### Records for the exercise
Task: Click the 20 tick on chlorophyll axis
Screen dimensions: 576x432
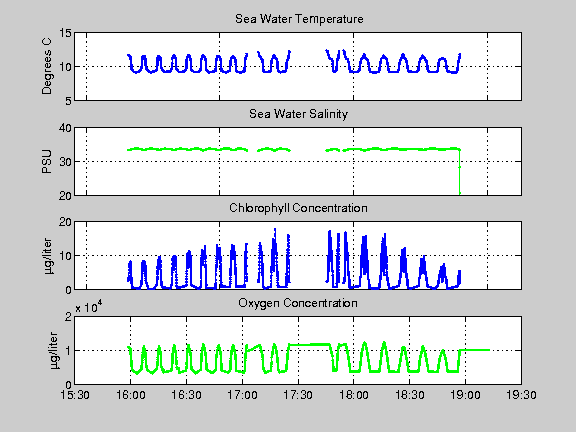Action: [65, 222]
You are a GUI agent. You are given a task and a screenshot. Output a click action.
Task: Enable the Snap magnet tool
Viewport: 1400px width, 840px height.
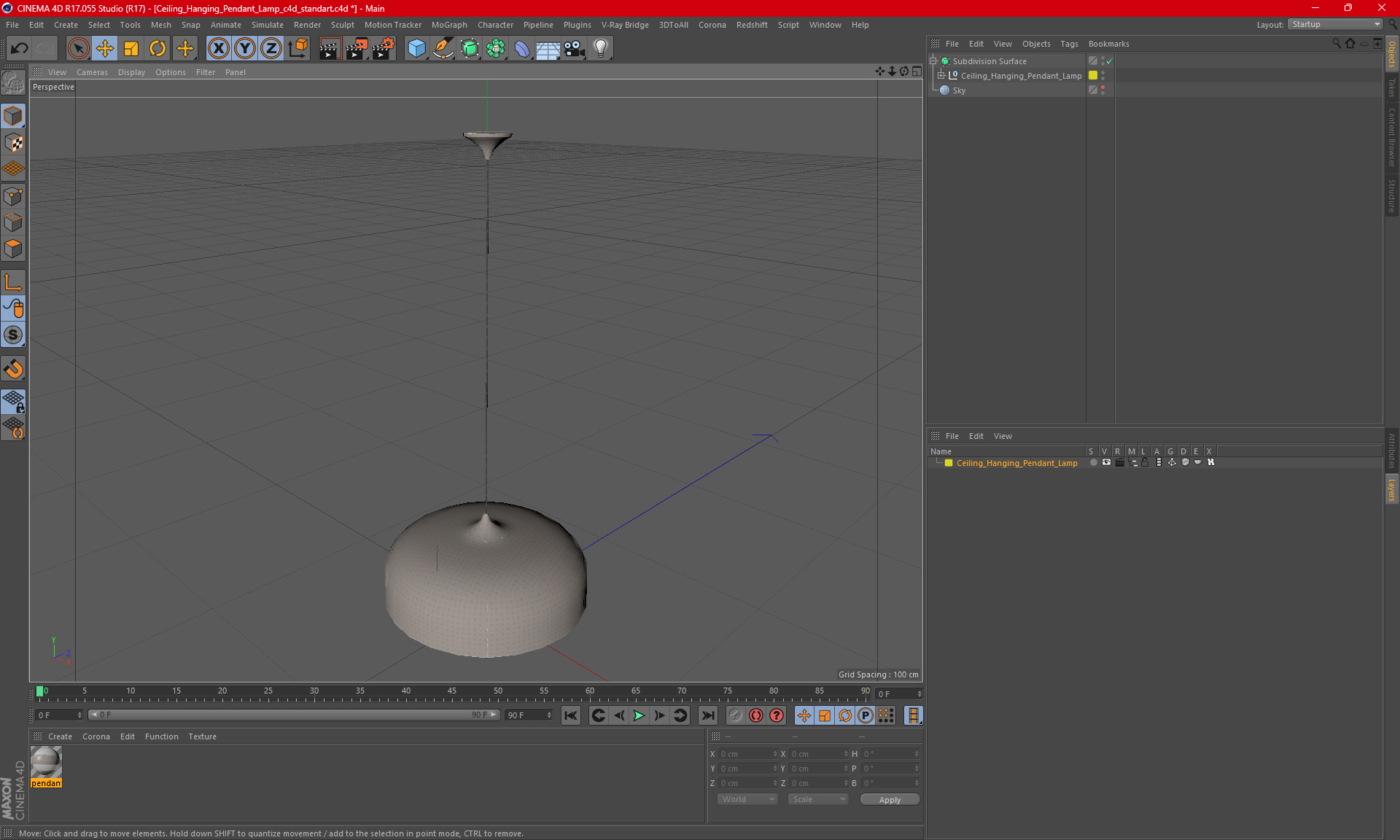pyautogui.click(x=13, y=369)
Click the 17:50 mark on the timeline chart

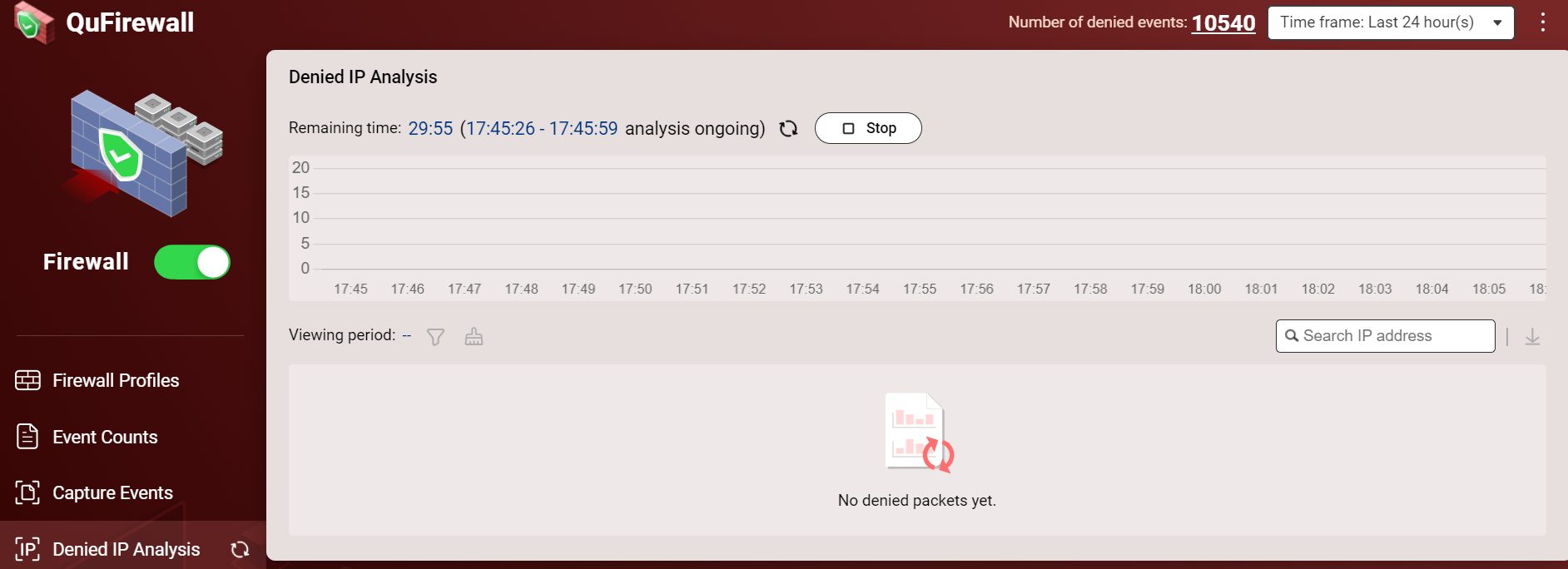(x=635, y=289)
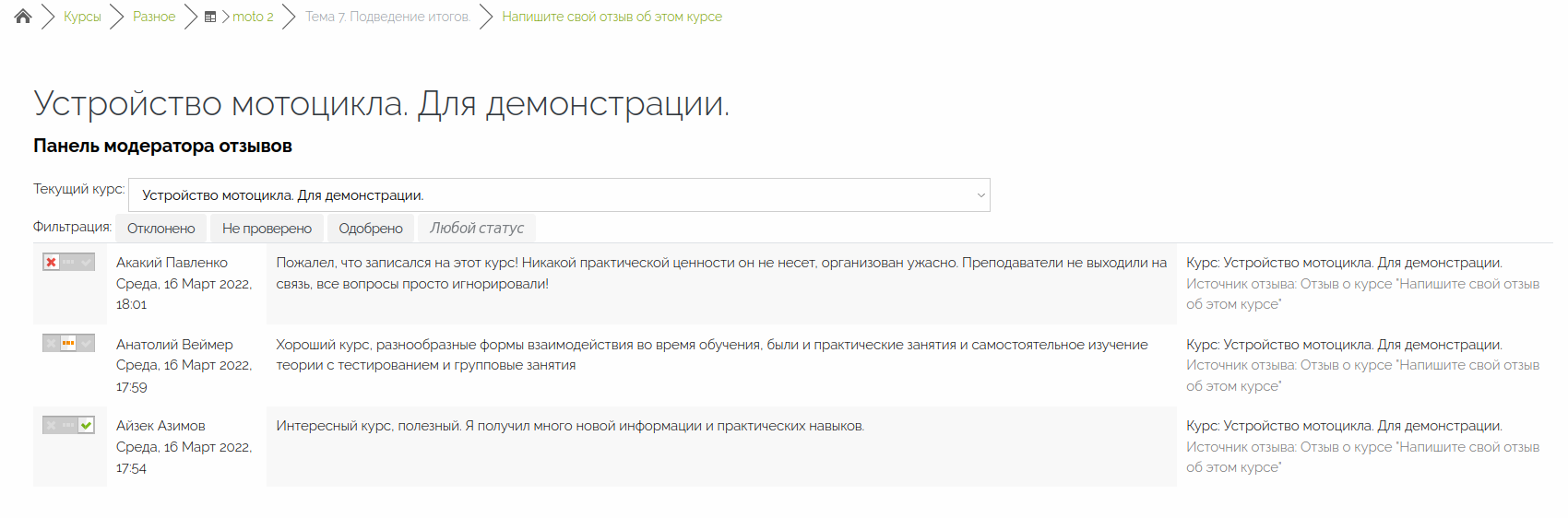
Task: Select the Любой статус filter
Action: tap(476, 229)
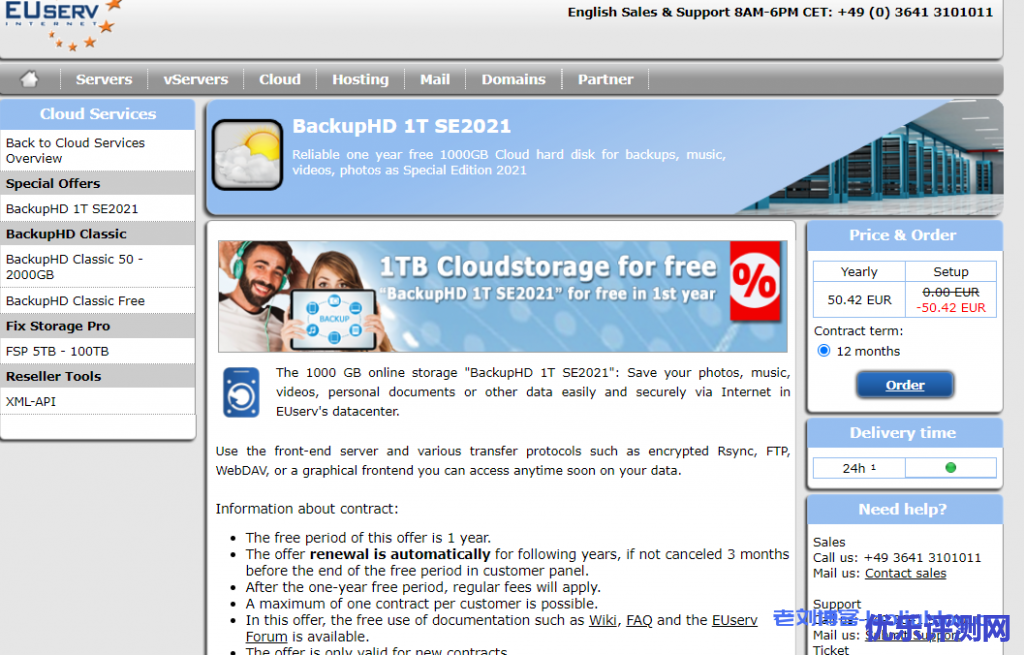1024x655 pixels.
Task: Open the vServers menu
Action: point(196,79)
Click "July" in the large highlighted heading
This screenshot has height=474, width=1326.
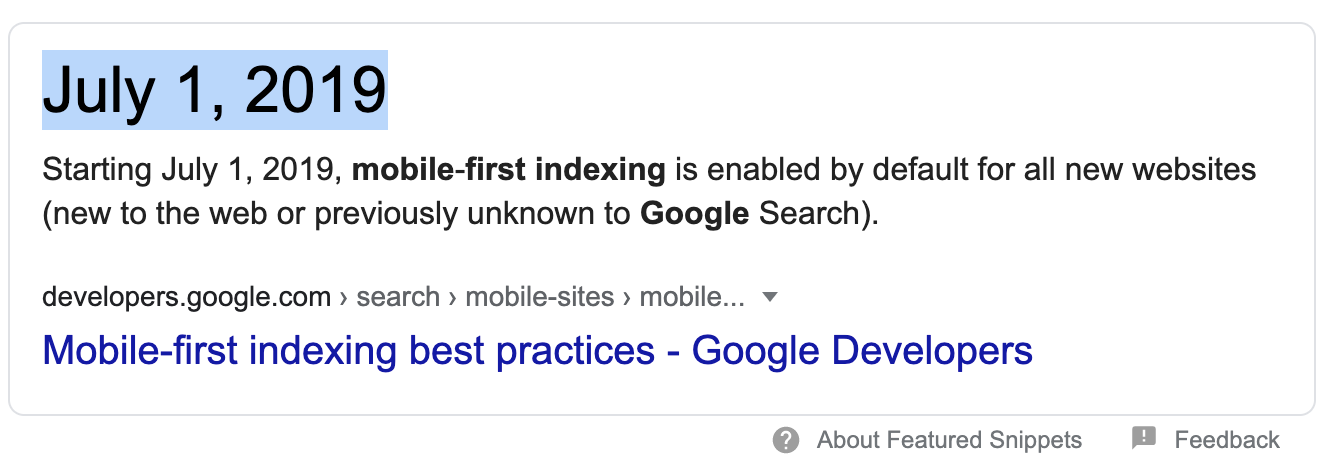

### Given exercise
Reproduce all of the rows above word for word, omitting the pictures.

### Output
Task: Click the 20 tick on chlorophyll axis
Screen dimensions: 576x432
Action: [65, 222]
You are a GUI agent. You are given a task and a screenshot. Output a click action.
Task: Enable the Snap magnet tool
Viewport: 1400px width, 840px height.
pyautogui.click(x=13, y=369)
Click the 17:50 mark on the timeline chart

(x=635, y=289)
Task: Select the Любой статус filter
Action: tap(476, 229)
1024x655 pixels.
Task: Open the vServers menu
Action: point(196,79)
Click "July" in the large highlighted heading
This screenshot has height=474, width=1326.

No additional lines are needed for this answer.